U.S It is known for being a country with little state intervention depending on what parts of the market. The operators have had wide sleeves to deploy and set the rates they want in the country, and more so today with the removal of net neutrality. However, it seems that governments are tired of not having reliable data on connections of the country due to the complaints of monopolistic practices of some operators, as well as that they do not enjoy the contracted speed. Therefore, they believe that the solution lies with the users themselves.
The FCC has opened a consultation to receive consumer opinions of the country to comment on their Internet use experience and that opinion they have of their operator. To date, the FCC had relied only on data provided by operators to see how network availability and competition progressed in the country. The data allows the FCC to create a map to see which areas need the most investment.
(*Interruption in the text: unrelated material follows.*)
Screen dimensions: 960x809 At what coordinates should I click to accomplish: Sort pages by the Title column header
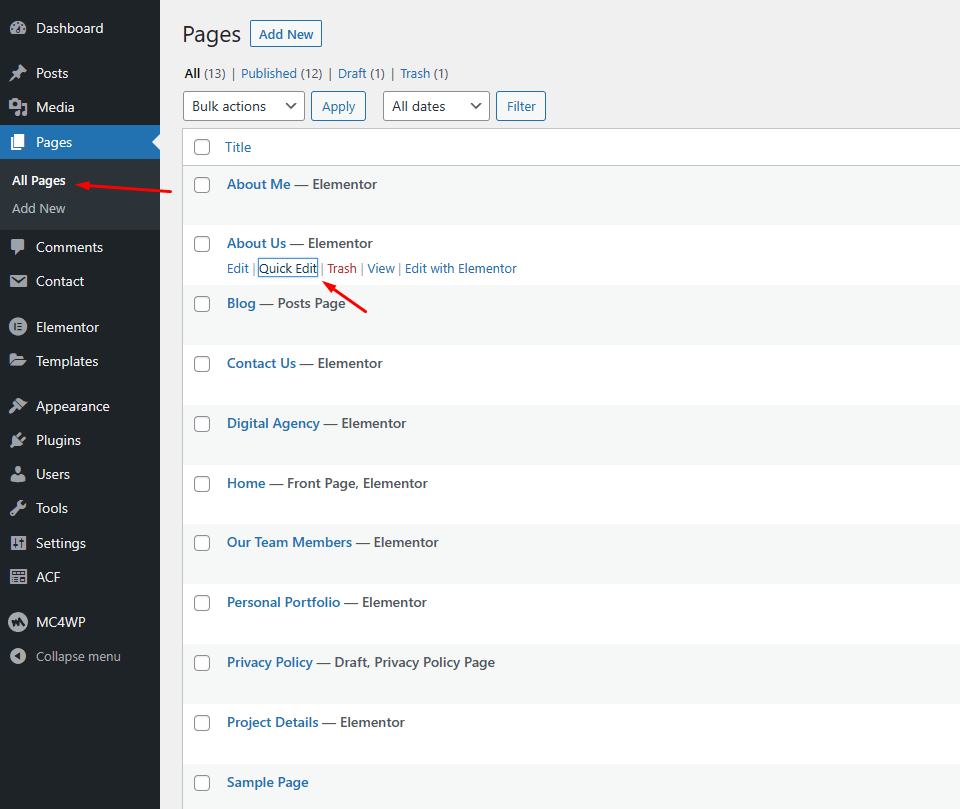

This query, called Broadband Data Collection, therefore seeks to offer a more up-to-date and detailed map of broadband coverage of fixed and mobile networks in each area to see if the information offered by the operators really matches the real information reported by consumers.
Today we will begin collecting first-hand accounts on #broadband availability and service quality directly from consumers as part of our Broadband Data Collection program.
The map that they will improve with that information is available at this link. By entering an address, on the right you can see directly which fixed network operators are available, to choose between ADSL, cable, fiber, fixed wireless network or satellite with the corresponding operators and speeds of each of the technologies. In addition, it allows filtering by technologies and by minimum speed, and we can see, on a color map, the number of available operators in each block.
On the map you can see that, in cities, there may be more than one ten operators. However, in rural areas, the figure drops to one if we take into account fixed access networks, and leaving aside satellite companies such as ViaSat or SpaceX.
Create an mapa of this style in Spain it would be ideal, where you could have a map of joint coverage of all the operators, as well as a section that reports on the average internet speed on streets and blocks to determine what coverage reaches that point, and especially if there is fiber optics available and several operators that offer it, something vital when choosing a home today. The closest thing we have today is the map of white and gray areas, which do not plan to have fiber in the next three years, or only have one operator that offers it.